Mizuho suggested a pair trade in the food and healthy living sector on Thursday. The firm reiterated a bull rating on SunOpta (NASDAQ:STKL) and downgraded Beyond Meat (BYND) to an Underperform rating.
Analyst John Baumgartner and team see multiple opportunities for growth in plant-based sales for SunOpta (STKL). In addition to growing with a diverse range of leading customers in retail and foodservice, STKL’s investments in oat-base extraction are noted to extend the company’s capabilities into refrigerated plant-based beverages and plant-based varieties of ice cream and yogurt. Baumgartner also pointed to an opportunistic entry into protein nutrition and thinks the better-for-you snacking business could provide STKL attractive diversification. Mizuho has a price target of $9 on Buy-rated SunOpta (STKL) to represent upside of more than 300%.

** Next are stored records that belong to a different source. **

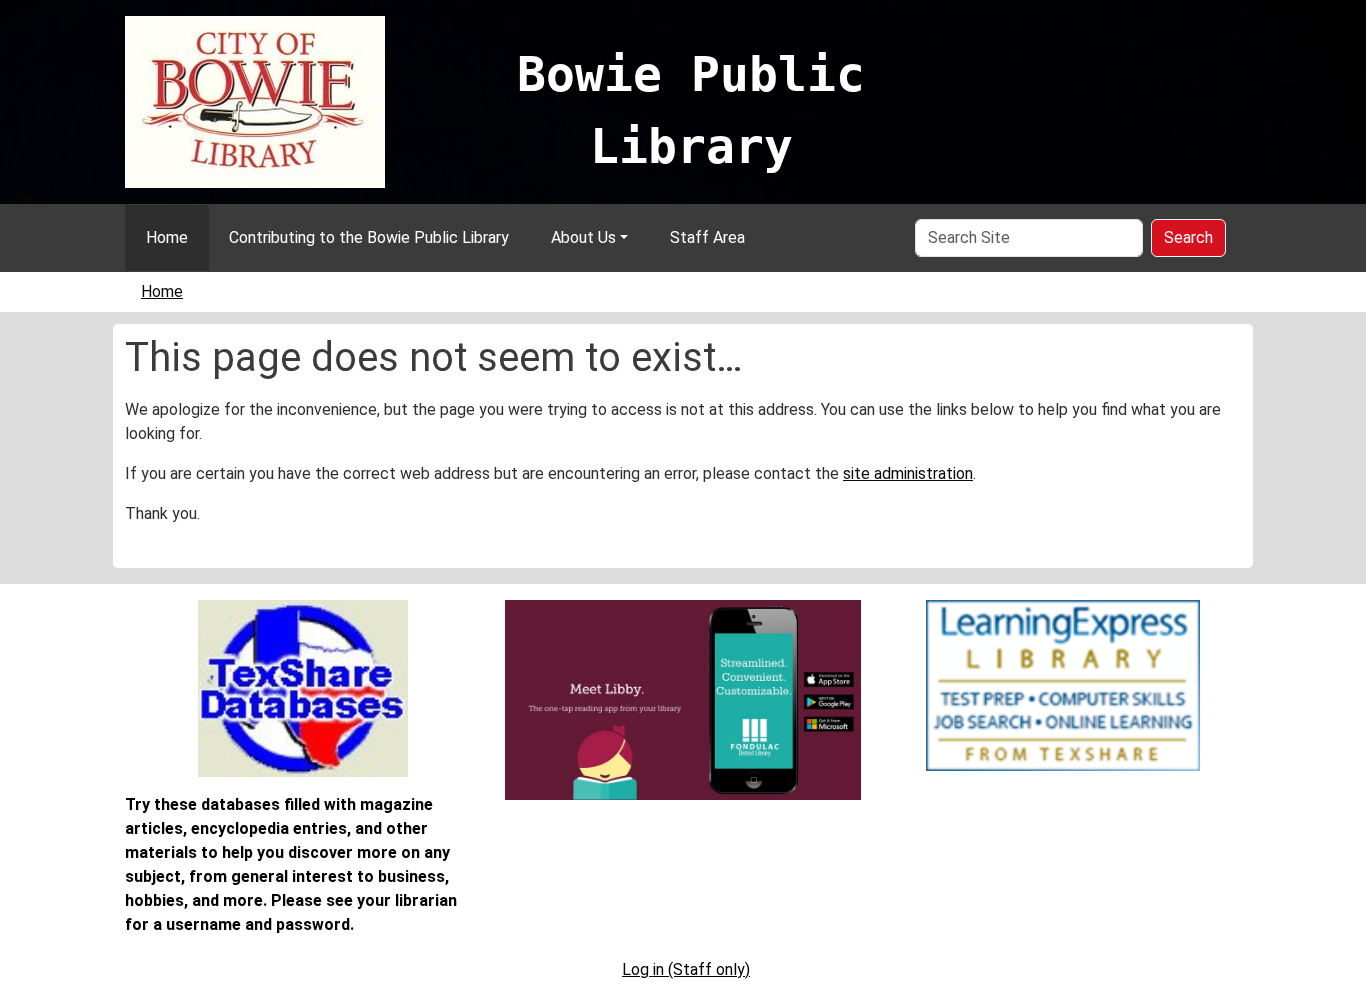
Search (1188, 237)
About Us (583, 237)
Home (167, 237)
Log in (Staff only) (686, 969)
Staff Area (707, 237)
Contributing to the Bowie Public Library (369, 237)
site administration (908, 473)
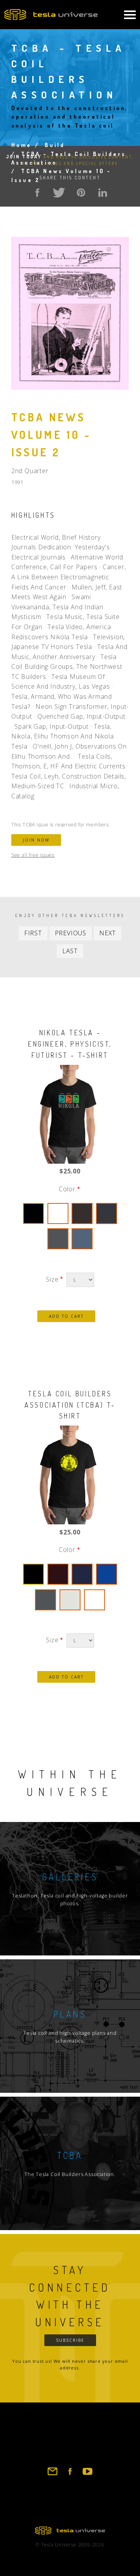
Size (52, 1279)
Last (70, 951)
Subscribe (70, 2340)
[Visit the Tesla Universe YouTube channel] (87, 2475)
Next (107, 933)
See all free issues (32, 855)
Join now (36, 840)
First (33, 933)
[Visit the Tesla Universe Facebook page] (70, 2475)
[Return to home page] (70, 2532)
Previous (70, 933)
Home (21, 145)
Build (55, 145)
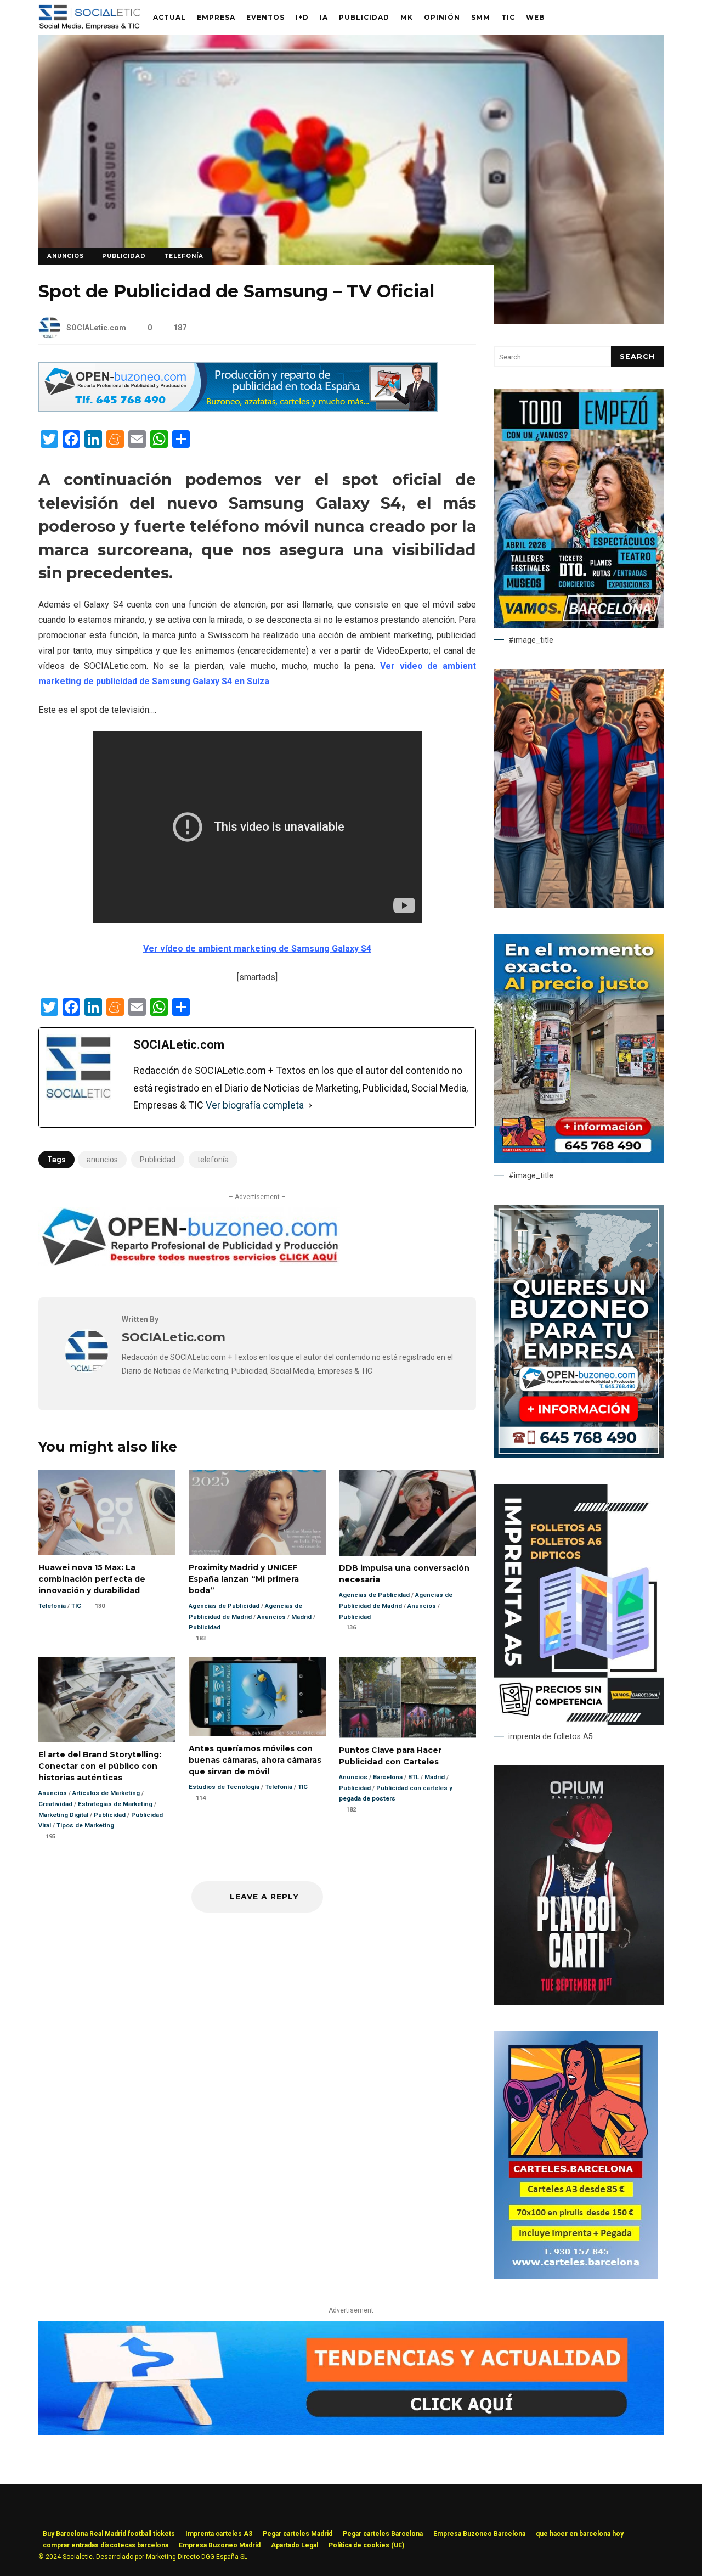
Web (535, 17)
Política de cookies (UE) (366, 2545)
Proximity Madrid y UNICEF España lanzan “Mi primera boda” (257, 1512)
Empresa (216, 17)
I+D (302, 17)
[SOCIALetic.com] (87, 1370)
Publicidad (364, 17)
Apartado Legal (294, 2545)
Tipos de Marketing (85, 1825)
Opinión (442, 17)
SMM (480, 17)
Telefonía (183, 256)
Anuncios (65, 256)
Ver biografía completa (255, 1105)
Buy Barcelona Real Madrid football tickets (109, 2534)
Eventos (265, 17)
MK (406, 17)
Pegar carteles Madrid (297, 2534)
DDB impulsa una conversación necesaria (407, 1513)
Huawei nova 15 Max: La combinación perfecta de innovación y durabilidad (107, 1512)
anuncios (102, 1159)
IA (324, 17)
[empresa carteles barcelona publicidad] (576, 2275)
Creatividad (55, 1804)
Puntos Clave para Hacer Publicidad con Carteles (407, 1697)
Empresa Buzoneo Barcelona (479, 2534)
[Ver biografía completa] (310, 1105)
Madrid (301, 1617)
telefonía (213, 1159)
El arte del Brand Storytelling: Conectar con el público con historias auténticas (107, 1699)
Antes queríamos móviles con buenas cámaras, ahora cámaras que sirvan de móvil (257, 1696)
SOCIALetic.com (96, 327)
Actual (169, 17)
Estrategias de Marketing (115, 1804)
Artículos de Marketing (106, 1793)
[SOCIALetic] (89, 20)
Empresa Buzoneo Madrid (220, 2545)
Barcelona (388, 1777)
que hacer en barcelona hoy (580, 2534)
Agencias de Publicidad (224, 1606)
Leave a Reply (263, 1897)
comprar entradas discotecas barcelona (105, 2545)
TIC (508, 17)
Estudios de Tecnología (224, 1787)
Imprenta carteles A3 (218, 2534)
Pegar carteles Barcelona (383, 2534)
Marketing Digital (63, 1815)
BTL (413, 1777)
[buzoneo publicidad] (238, 408)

Meanwhile, the firm is not optimistic that Beyond Meat (BYND) can pull off a turnaround. Baumgartner and team are still highly skeptical of market forecasts for total address market and consumption for the company’s key products, especially with macro pressures and a lack of disruptive innovation. While some risk of short covering is seen for the near-term, Mizuho’s price target on BYND of $5 implies eventual downside.
Shares of Beyond Meat (BYND) fell 6.28% in Thursday morning trading and SunOpta (STKL) was down 5.12%.